March 7, 2017
Our #fword2017 Call for Submissions has been extended until SUNDAY, MARCH 19TH AT 11:59pm!
February 12th, 2017
The Gender, Race, Sexuality and Social Justice Undergraduate Association (GRSJUA) Proudly Presents…
CALL FOR SUBMISSIONS
The 8th Annual F-Word Conference
A Year in Review: Activism, Solidarity and Navigating Oppressions
Sunday, April 30th, 2017
The Great Hall UBC Student Nest, 6133 University Blvd, Vancouver BC
Unceded Musqueam Territory
“It is learning how to take our differences and make them strengths. For the master’s tools will never dismantle the master’s house.”
DEADLINE FOR SUBMISSIONS:
Friday, March 10th, 2017 at 11:59pm
DEADLINE EXTENDED! Submissions due Sunday, March 19th, 2017 at 11:59pm
Last year, in 2016, many systems of oppression and the ways in which these are operating locally, globally and internationally were brought to light, particularly through various forms of media engagement. All over the Internet, there were (and continue to be) discussions around 2016 being the “worst year ever”. Why is this such a tremendously popular sentiment? This year at the F-Word Conference, we want to unpack this phrase, while also acknowledging that the oppressions and violence that took place in 2016 are not in any way ‘new’ (and have always existed).
This year, we encourage prospective presenters to reflect on some of the following questions to help guide their submissions:
What can we learn about the pivotal and controversial events that happened last year both locally and globally? Where do our emotional and bodily reactions fit into this understanding? What social, political and digital tools and actions can we use as methods of resistance to ongoing oppressions? How can we embody resistance through everyday actions and practices? What is the role of digital media and online social justice engagement? Furthermore, what is the role of art, protests and academic work in activism? How do we constructively and proactively move forward from the political landscape of last year without reproducing and continuing to perpetuate harm and the marginalization of certain bodies? How do we navigate ongoing social oppressions that disadvantage particular bodies in violent ways and how do we exhibit our allyship and solidarity? How do we open ourselves up to viewing the world through new understandings and knowledges that are outside of the ‘normative’, Eurocentric, heteropatriarchal structure?
We invite topics for presentation that address local, national and international relations and politics. Some suggestions include (but are not limited to):
The momentum behind Brexit; the US election (ie. Trump’s presidency); critically analyzing white supremacist discourse and Whiteness amidst ongoing anti-Black racism; US/Canadian nationalism, colonialism and decolonialism/decolonization (ie. through gentrification); the Muslim ban and other executive orders prohibiting movement between ‘borders’; connections between environmentalism and feminism (such as the Dakota Access/Kinder Morgan pipelines); the Syrian Refugee crisis; rights of Indigenous children (ie. the foster care system in Canada); the fentanyl crisis; reproductive rights and infringements on these, as well as access to health services; transfeminisms; transphobia; LGBTQI+ rights; ableism; classism; and cyber-security…
We are also keenly interested in submissions that take up resistance.
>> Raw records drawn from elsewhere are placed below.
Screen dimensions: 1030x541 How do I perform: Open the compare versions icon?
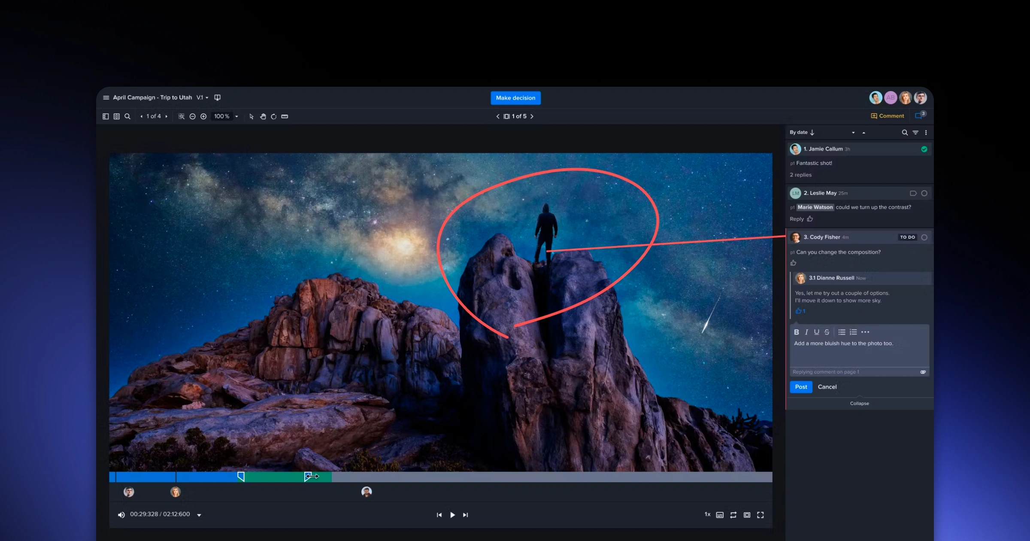coord(218,97)
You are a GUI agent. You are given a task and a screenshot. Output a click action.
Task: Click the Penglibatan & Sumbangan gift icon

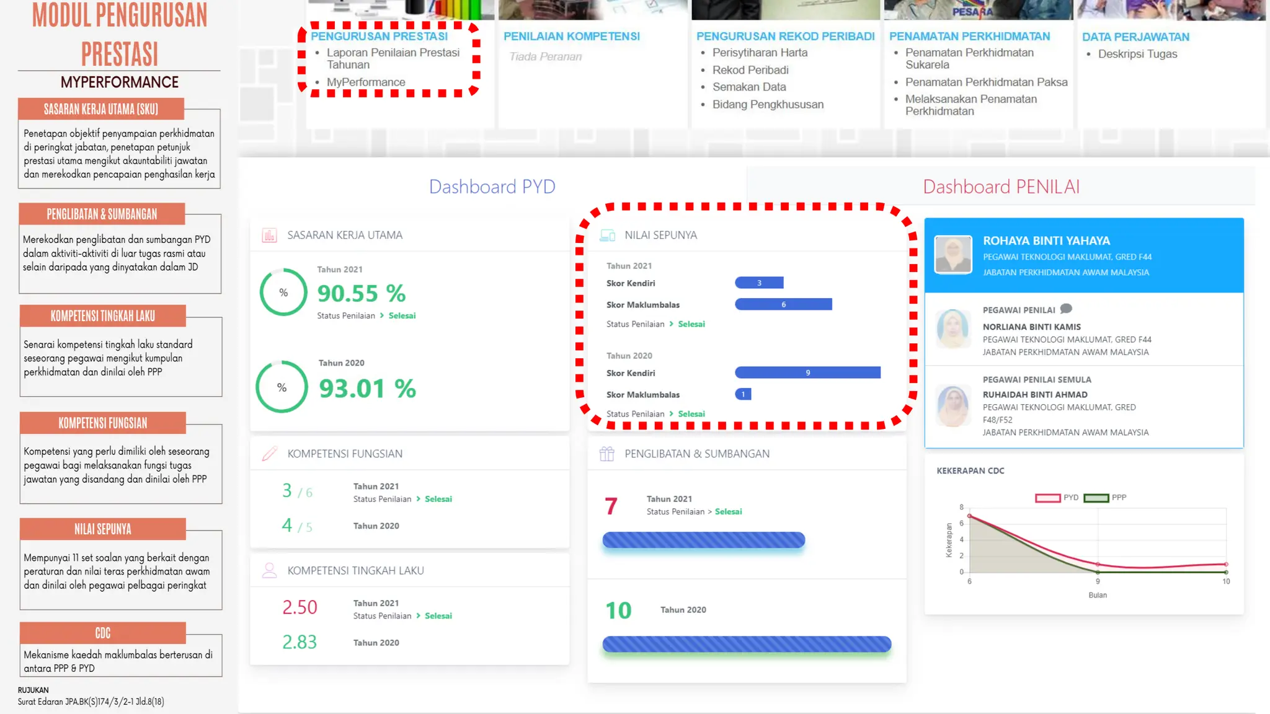point(606,454)
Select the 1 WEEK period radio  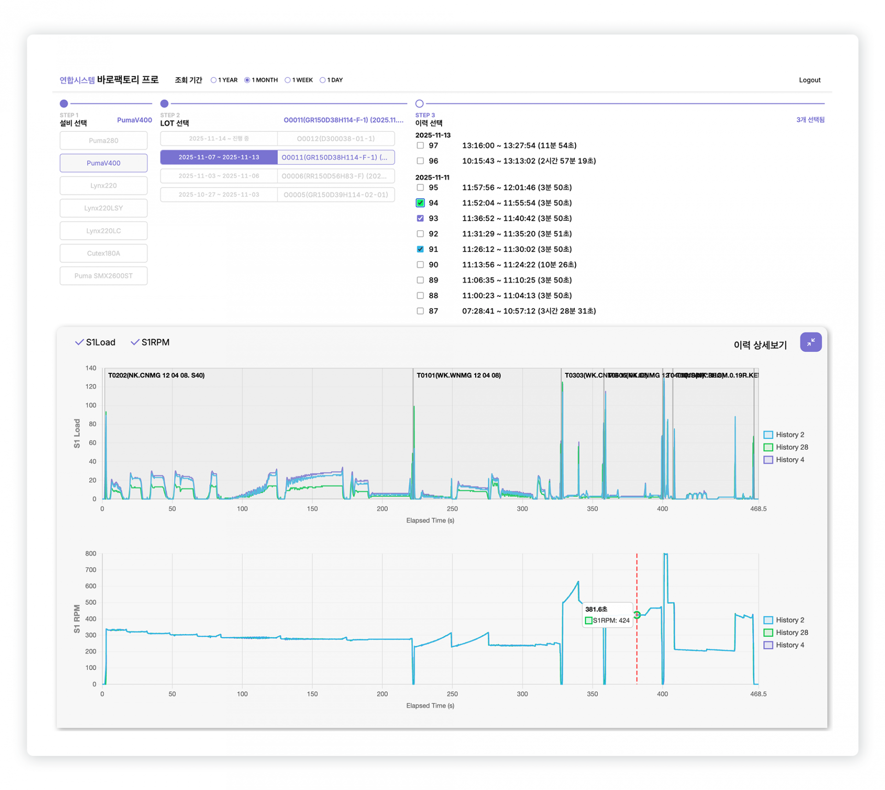point(288,80)
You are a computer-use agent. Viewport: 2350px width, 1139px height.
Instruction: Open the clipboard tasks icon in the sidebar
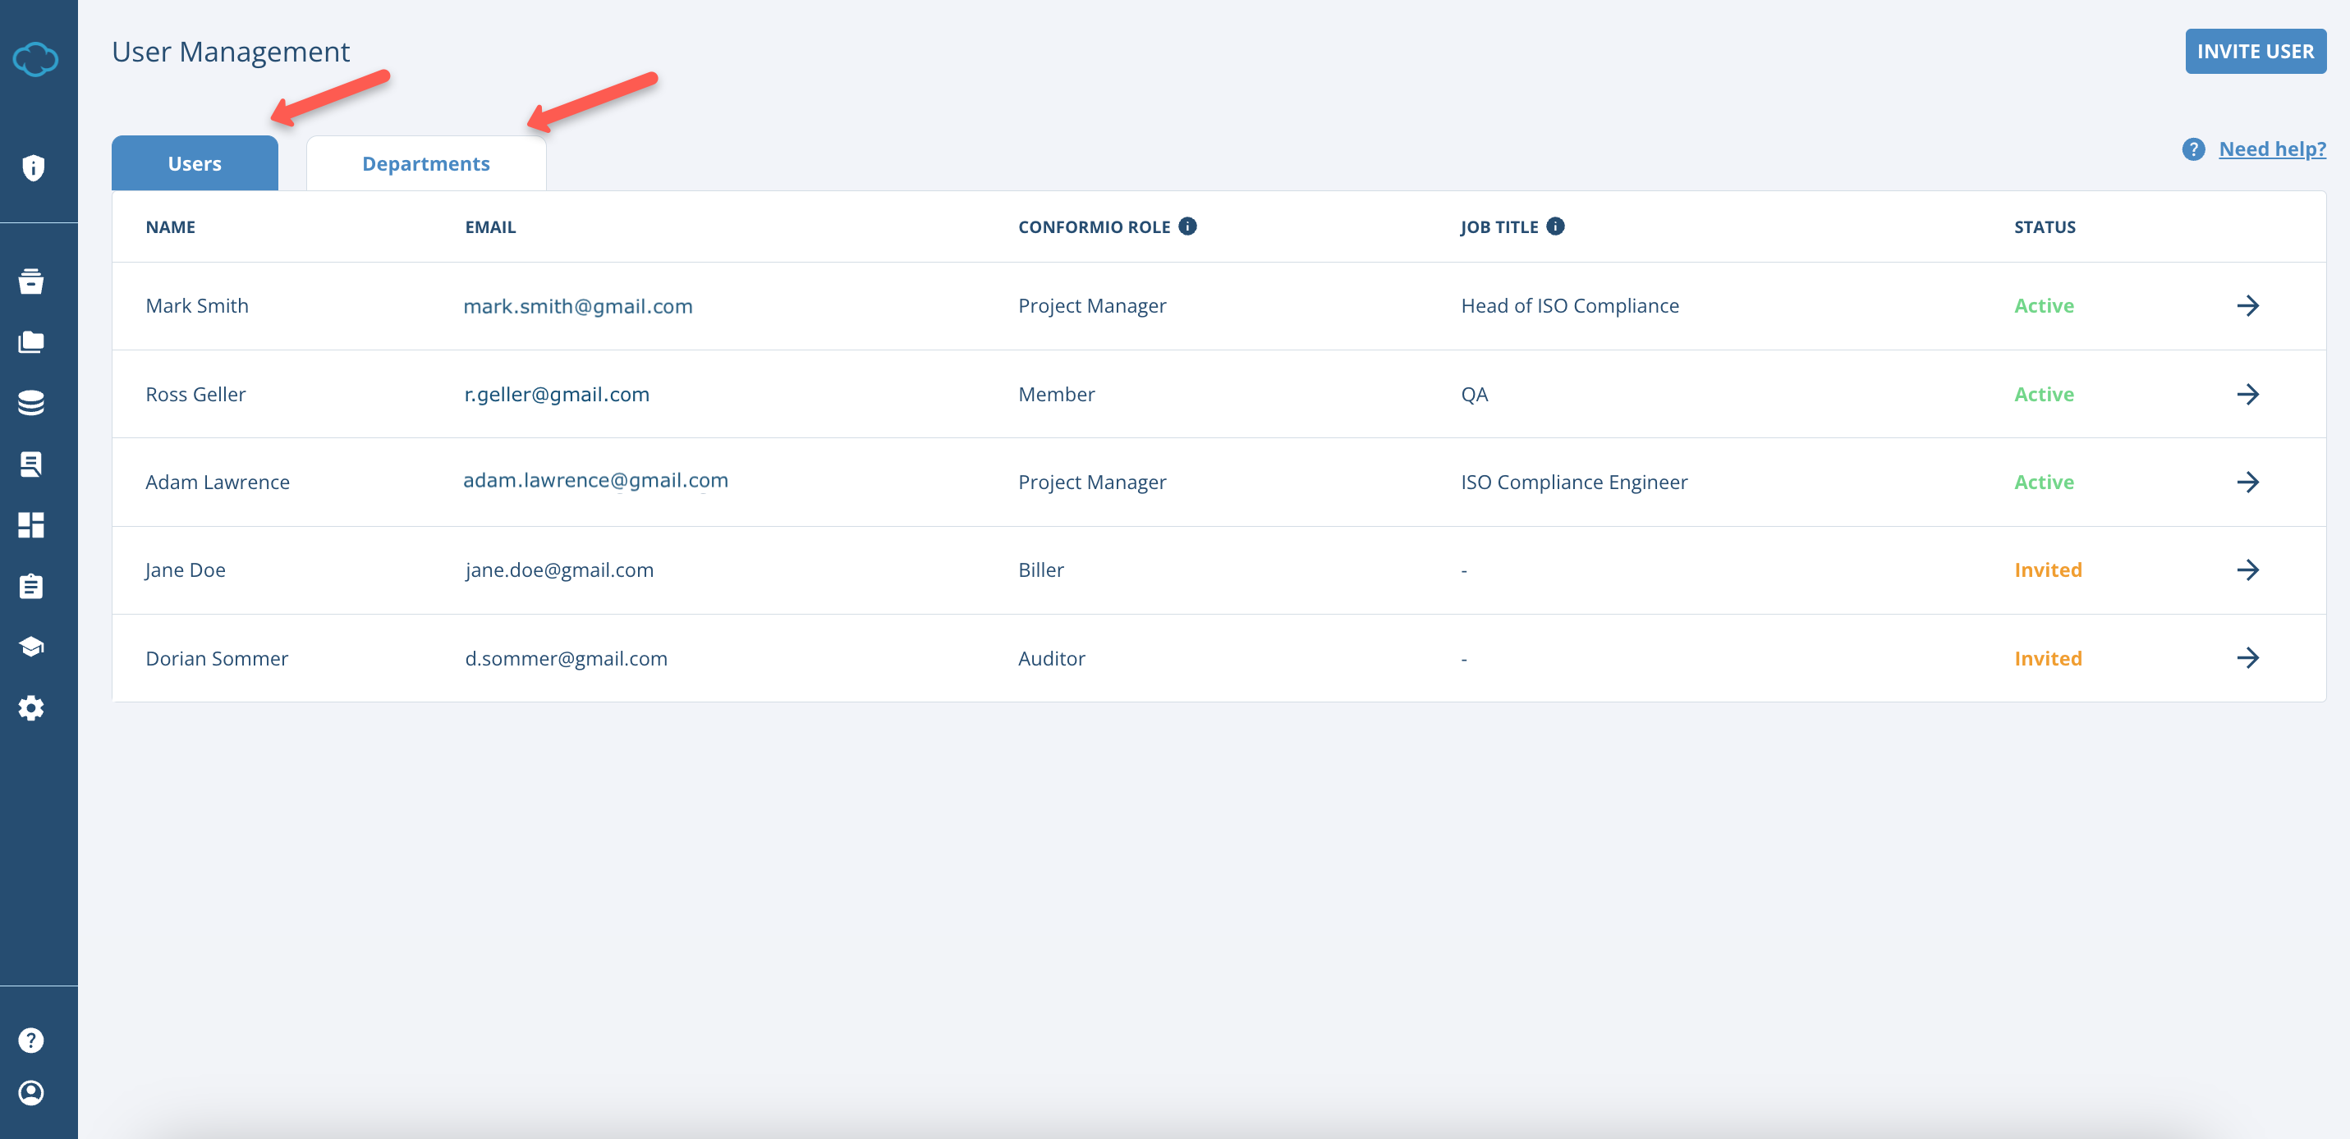33,585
For example, what does resistance look like and symbolize when it is enacted through activism, protests, solidarity, music, poetry, art, literature, social media, memes, academics, etc?
Note: These are guiding topics only. This list is not exhaustive! If you want to propose something else, please do so. We want you to submit something that you feel passionate about.
This is a student-led conference but all are welcome to apply. We especially and strongly encourage undergraduate students to apply. Please contact us if you have any further questions, at email@example.com
Please submit your abstract through this link: https://docs.google.com/…/1FAIpQLSeBmM6LLdpZemVpb5…/viewform
Abstracts should be maximum 250-300 words. When writing your abstract, think about the main points that you want to convey and highlight these. Don’t worry too much about having perfect grammar!
Some reasons for submitting include meeting fellow community and academic activists within a collaborative and creative space, as well as having your undergraduate work highlighted and discussed in a professional and scholarly conference. This is a rare opportunity to shine and present your best work!
We look forward to hearing from you!